━━━ DATA PROVIDED

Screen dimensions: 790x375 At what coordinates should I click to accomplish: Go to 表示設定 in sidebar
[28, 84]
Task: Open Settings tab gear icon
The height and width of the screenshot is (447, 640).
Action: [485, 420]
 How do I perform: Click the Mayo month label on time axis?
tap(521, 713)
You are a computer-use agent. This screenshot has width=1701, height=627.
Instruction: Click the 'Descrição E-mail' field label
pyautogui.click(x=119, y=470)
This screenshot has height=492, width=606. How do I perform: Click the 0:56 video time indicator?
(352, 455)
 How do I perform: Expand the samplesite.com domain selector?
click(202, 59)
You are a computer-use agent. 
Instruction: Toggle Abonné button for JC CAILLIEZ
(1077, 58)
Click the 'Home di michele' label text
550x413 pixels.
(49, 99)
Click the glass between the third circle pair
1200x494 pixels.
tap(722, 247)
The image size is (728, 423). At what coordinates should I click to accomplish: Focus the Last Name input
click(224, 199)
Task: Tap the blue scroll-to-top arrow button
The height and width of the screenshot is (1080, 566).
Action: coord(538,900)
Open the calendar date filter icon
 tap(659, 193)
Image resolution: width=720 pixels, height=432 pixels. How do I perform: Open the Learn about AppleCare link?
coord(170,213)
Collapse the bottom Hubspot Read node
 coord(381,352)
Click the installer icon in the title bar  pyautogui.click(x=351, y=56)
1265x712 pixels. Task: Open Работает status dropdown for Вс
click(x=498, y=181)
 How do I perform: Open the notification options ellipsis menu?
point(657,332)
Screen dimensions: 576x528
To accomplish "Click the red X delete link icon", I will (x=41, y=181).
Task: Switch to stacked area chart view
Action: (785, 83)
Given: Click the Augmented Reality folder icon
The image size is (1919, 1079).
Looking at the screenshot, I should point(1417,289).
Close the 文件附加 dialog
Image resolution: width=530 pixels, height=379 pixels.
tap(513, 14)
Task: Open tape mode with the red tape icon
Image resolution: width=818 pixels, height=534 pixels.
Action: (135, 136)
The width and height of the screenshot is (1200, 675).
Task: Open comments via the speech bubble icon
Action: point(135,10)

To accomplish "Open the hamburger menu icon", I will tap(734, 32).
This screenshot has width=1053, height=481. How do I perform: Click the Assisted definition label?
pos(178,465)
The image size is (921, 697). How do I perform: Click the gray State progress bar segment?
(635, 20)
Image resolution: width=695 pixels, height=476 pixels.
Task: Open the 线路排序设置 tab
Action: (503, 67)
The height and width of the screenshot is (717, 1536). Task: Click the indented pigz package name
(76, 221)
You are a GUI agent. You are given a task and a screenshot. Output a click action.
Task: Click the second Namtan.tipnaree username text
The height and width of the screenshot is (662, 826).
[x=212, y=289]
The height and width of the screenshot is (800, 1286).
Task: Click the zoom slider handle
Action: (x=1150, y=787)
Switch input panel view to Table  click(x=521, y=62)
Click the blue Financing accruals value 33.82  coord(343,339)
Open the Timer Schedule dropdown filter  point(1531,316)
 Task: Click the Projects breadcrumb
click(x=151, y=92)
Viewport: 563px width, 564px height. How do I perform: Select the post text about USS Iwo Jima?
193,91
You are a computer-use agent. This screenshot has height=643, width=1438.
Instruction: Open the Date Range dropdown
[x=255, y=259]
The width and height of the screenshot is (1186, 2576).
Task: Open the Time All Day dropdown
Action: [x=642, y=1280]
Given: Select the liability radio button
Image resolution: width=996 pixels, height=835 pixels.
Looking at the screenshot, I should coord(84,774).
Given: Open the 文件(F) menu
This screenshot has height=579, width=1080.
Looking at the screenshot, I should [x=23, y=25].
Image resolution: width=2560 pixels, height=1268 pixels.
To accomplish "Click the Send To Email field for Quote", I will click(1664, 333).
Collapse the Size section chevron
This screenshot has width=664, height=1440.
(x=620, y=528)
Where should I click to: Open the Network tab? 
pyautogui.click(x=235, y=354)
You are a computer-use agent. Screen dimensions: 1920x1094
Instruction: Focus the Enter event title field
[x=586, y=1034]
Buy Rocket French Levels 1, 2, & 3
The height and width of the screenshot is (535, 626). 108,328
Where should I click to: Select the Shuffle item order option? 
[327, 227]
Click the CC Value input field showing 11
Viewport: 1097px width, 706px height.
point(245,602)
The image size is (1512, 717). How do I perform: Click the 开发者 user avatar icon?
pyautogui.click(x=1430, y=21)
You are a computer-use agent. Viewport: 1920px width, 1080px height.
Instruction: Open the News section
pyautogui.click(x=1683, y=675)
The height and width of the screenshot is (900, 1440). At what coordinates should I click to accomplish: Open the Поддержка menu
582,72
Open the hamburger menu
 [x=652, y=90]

━━━━━━

> _ASSIGNMENT_:
Only the lines above that hold "agent" are wanted. Show every one of them.

> _ANSWER BOX_:
You are a computer-use agent. This screenshot has width=1701, height=627.
You are a computer-use agent. 
You are a GUI agent. You are given a task and a screenshot. Output a click action.
You are a computer-use agent. This screenshot has height=643, width=1438.
You are a computer-use agent. Screen dimensions: 1920x1094
You are a computer-use agent. Viewport: 1920px width, 1080px height.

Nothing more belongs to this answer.